Den seltenen weissen Wegwartenblüten sagte man grosse Zauberkräfte nach. Ihre Wurzel sollte vor allen Gefahren und Verletzungen schützen und den Träger unsichtbar machen. Unter das Leinentuch einer Schwangeren gelegt, sollten die weissen Blüten die Geburt erleichtern, pulverisiert in das Essen des Gemahls gemischt, sollte dieser vor Fehltritten gefeit sein. Die christliche Mythologie ordnete die Wegwarte den galligen bitteren Kräutern zu, die die Passion Christi symbolisierten.

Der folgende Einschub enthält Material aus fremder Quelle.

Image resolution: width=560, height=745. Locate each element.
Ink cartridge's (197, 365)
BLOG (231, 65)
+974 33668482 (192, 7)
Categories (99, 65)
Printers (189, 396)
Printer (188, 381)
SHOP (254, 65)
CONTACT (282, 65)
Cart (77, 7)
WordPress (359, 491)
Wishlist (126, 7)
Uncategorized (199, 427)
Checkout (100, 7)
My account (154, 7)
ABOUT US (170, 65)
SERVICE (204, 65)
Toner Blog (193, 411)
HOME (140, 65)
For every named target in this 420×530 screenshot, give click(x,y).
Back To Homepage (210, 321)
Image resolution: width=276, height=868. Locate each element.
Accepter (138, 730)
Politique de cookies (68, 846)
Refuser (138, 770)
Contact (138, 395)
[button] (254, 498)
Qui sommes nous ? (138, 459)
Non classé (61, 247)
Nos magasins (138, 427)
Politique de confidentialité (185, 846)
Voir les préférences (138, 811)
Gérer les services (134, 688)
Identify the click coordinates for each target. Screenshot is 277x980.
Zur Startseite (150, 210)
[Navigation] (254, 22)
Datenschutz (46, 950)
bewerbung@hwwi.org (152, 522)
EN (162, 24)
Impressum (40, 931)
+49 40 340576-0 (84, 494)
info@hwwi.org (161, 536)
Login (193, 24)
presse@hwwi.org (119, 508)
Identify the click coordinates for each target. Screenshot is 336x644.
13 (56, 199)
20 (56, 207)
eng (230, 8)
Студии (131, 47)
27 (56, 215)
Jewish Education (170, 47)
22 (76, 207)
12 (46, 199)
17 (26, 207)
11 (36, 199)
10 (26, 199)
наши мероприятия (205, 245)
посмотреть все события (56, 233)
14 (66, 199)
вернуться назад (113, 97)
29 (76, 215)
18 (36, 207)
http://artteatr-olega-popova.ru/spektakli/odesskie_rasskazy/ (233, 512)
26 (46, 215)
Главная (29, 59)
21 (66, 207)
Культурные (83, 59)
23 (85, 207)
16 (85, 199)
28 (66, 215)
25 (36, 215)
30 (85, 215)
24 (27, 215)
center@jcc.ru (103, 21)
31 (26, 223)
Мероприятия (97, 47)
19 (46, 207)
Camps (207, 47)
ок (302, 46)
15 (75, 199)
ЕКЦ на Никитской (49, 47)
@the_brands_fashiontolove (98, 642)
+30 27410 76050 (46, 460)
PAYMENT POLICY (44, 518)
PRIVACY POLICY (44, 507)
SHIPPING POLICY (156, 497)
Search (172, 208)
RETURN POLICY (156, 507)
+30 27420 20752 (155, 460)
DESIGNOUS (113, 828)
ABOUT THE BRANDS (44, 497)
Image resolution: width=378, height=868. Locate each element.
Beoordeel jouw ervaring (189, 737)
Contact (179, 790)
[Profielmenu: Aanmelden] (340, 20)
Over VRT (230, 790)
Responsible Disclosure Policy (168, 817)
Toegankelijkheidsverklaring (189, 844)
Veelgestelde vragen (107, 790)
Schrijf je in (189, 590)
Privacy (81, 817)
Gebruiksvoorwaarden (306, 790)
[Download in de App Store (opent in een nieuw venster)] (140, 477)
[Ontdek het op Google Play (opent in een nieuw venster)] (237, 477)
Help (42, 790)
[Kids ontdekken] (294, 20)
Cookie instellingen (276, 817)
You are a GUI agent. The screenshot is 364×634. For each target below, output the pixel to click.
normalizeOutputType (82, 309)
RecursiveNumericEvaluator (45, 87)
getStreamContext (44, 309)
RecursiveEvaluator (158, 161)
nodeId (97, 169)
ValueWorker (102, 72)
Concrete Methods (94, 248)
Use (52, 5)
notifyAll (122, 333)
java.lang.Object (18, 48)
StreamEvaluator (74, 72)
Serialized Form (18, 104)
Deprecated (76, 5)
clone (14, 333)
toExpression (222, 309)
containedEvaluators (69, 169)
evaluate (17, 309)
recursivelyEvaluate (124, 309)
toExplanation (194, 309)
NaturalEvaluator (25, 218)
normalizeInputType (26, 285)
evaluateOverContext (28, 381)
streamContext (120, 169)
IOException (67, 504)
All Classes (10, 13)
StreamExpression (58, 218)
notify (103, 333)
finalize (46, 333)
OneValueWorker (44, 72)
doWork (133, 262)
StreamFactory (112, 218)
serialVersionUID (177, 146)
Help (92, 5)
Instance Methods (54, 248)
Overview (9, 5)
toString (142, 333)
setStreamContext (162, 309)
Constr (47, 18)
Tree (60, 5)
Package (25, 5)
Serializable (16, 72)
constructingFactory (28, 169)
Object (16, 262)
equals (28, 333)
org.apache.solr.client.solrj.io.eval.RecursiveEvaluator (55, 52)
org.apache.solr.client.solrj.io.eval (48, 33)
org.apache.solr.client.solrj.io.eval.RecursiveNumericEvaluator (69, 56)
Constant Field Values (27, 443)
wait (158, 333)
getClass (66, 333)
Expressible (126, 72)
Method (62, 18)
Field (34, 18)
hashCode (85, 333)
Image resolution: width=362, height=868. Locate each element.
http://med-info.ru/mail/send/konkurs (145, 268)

Die nur zwischen fünf und elf Uhr blühende Wegwarte nahm Carl von Linné (1707-1778) mit in seine Blütenuhr auf, die er im botanischen Garten von Uppsala anlegen liess. Bemerkenswert ist, dass diese Rhythmik in Westeuropa heutzutage gestört ist, eventuell durch elektromagnetische Störfelder. In sehr ländlichen Gegenden, zum Beispiel in Südeuropa, lässt sich dieser Sonnenbezug hingegen noch gut beobachten.
Aus der Wurzel der auch Zichorie genannten Wegwarte lässt sich ein Ersatzkaffee herstellen, der so genannte Zichorienkaffee, der in der zweiten Hälfte des 19. Jahrhunderts Verbreitung fand und gerne zum Strecken des damals übermässig teuren Bohnenkaffees verwendet wurde. Der in Salaten köstlich schmeckende Chicorée ist eine Kulturform der Wegwarte. Im Winter wird sie in Räumen abgedeckt ausgetrieben. Durch den Lichtmangel sind die Sprosse nur leicht grün und weniger bitter.